◆ Exercise
Look through the entries below and say how many lines contain the string "back". Give the number only.
** Entries provided follows **
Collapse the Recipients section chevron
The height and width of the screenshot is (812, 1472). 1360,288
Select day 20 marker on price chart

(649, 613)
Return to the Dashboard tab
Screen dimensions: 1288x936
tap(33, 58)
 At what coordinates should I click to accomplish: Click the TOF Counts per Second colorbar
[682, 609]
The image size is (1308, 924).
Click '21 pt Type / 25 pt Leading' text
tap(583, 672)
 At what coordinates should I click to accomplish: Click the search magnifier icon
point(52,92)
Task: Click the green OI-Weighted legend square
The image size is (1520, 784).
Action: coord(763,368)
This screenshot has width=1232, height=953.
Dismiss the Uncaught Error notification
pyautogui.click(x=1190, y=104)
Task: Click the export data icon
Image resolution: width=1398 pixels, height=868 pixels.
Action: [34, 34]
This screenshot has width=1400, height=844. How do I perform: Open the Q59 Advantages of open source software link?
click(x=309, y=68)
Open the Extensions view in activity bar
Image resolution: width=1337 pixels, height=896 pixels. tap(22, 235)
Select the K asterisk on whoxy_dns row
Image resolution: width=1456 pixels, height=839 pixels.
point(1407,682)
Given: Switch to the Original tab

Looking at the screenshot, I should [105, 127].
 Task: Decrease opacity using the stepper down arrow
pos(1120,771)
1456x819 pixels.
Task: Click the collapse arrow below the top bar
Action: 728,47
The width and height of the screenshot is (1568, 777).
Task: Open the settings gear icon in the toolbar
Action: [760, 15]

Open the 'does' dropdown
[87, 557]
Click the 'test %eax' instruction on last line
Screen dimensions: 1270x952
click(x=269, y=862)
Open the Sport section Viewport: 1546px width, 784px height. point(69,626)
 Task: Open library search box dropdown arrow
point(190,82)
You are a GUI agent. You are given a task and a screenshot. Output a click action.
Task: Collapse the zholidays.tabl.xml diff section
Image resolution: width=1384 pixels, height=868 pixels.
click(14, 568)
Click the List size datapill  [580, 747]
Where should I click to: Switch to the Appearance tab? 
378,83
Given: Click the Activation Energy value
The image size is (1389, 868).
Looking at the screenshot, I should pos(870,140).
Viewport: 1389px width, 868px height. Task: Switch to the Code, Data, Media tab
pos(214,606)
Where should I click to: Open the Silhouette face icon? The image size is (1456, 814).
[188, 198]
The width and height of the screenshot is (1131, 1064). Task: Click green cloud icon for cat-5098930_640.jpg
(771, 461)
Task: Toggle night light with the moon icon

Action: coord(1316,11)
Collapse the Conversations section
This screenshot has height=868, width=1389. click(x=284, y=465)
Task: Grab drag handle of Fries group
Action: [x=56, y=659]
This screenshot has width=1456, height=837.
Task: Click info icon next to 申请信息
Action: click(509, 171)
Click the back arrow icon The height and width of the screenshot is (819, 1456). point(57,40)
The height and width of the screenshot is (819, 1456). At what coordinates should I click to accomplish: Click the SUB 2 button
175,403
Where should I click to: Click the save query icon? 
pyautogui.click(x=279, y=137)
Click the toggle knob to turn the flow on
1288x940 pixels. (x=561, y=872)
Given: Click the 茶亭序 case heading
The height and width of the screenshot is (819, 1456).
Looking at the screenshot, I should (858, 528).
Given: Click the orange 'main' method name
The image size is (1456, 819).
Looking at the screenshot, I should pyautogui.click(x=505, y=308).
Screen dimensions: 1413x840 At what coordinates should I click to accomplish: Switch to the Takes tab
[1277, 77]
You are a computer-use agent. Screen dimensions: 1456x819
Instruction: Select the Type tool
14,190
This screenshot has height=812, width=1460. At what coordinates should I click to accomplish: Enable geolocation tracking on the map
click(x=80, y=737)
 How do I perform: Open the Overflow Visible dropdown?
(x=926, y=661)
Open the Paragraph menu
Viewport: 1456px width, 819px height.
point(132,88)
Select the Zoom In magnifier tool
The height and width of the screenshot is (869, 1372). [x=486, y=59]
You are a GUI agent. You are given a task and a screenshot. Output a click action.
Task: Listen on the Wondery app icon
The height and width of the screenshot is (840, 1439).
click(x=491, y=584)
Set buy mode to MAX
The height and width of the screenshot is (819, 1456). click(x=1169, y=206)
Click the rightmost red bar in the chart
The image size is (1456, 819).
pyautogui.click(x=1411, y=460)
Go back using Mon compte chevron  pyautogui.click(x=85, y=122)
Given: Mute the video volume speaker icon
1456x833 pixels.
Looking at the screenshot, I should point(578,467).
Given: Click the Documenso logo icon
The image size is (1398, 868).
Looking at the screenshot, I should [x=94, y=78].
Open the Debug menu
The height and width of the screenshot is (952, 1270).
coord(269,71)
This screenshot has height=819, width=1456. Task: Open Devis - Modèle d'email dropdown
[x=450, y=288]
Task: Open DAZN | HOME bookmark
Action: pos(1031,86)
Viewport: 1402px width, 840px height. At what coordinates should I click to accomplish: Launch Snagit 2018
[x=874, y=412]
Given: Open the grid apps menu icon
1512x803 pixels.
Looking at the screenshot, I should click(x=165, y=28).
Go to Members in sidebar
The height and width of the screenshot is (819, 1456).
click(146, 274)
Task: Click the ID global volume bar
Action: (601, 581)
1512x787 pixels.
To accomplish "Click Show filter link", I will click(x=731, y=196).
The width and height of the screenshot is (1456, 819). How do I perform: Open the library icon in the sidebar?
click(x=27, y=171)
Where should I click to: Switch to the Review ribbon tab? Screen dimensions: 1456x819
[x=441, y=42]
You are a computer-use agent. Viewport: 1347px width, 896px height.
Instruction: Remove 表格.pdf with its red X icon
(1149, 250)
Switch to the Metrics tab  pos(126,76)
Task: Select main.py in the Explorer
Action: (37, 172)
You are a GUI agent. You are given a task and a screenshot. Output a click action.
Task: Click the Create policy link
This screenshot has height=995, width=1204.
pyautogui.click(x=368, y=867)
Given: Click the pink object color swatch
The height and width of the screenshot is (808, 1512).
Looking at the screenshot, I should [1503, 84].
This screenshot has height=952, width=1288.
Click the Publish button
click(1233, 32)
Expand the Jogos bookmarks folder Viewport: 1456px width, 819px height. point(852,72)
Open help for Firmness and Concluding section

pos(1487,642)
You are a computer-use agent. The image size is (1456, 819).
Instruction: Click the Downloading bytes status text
** End of Entries provided **
◆ Exercise response
2